▸ Required work:
Make an exact copy of the lines from the one holding "Where should I" through the end of the entries below, both ends kept, and of nothing else. Exclude pictures.

[Collected data entries]
*** Begin section ***

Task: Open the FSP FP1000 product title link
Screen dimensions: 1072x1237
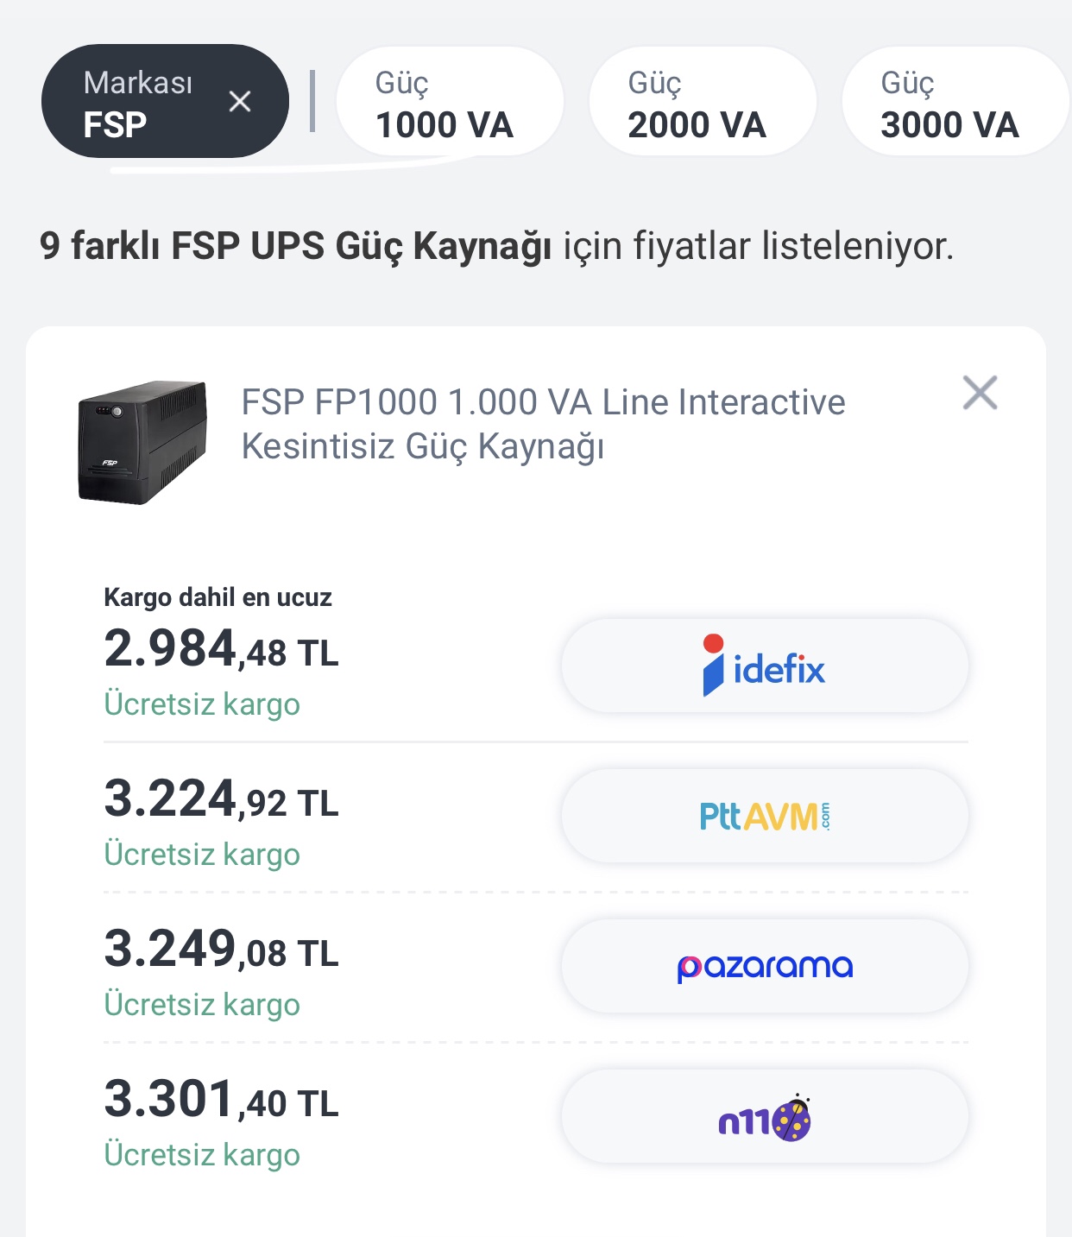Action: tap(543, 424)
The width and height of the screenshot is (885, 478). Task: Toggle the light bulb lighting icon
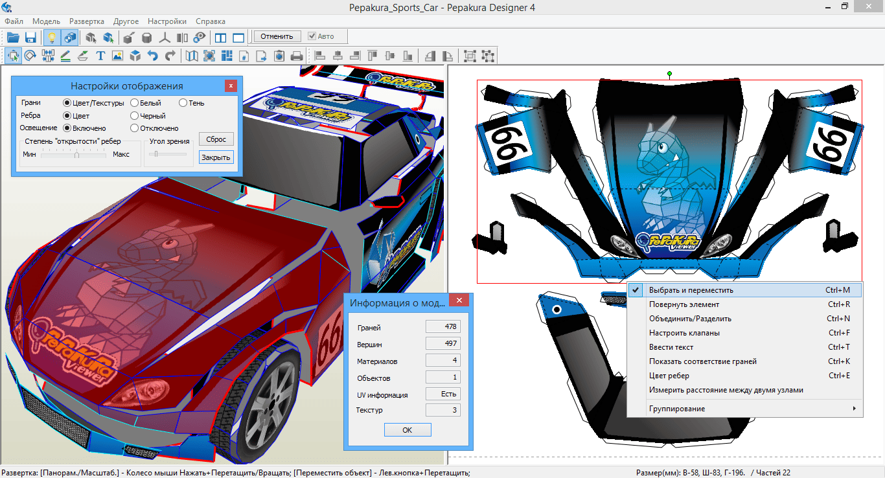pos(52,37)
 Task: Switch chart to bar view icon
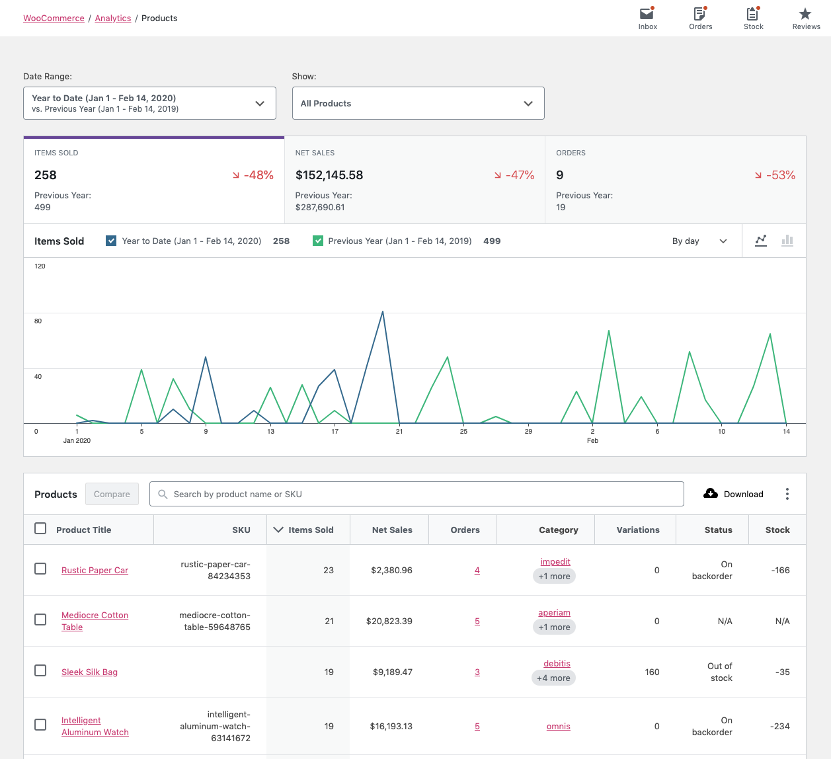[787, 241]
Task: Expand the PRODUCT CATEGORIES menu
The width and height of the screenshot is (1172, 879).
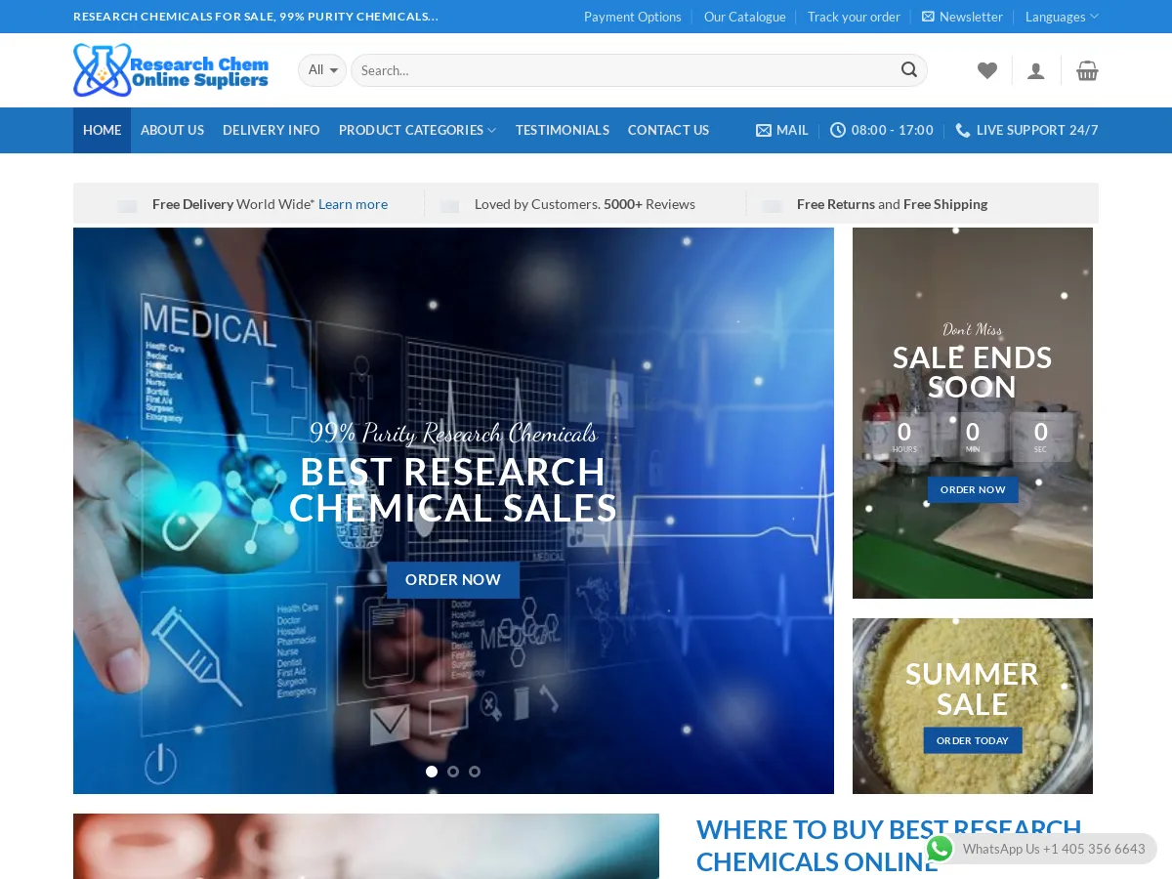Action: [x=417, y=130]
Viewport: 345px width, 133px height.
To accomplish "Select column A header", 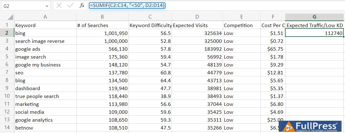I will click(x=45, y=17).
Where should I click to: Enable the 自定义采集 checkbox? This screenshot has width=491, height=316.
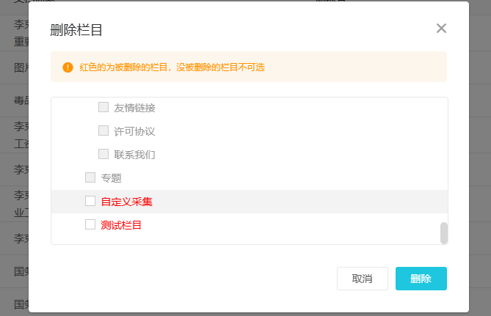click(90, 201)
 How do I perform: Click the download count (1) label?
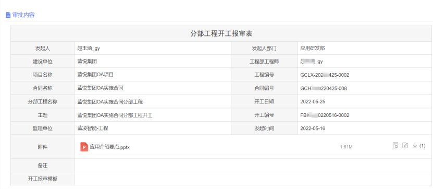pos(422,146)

*** End section ***

▸ Response to this task:
Where should I click to: Enable the 自定义采集 checkbox? This screenshot has width=491, height=316.
click(90, 201)
 How do I perform: Click the download count (1) label?
pos(422,146)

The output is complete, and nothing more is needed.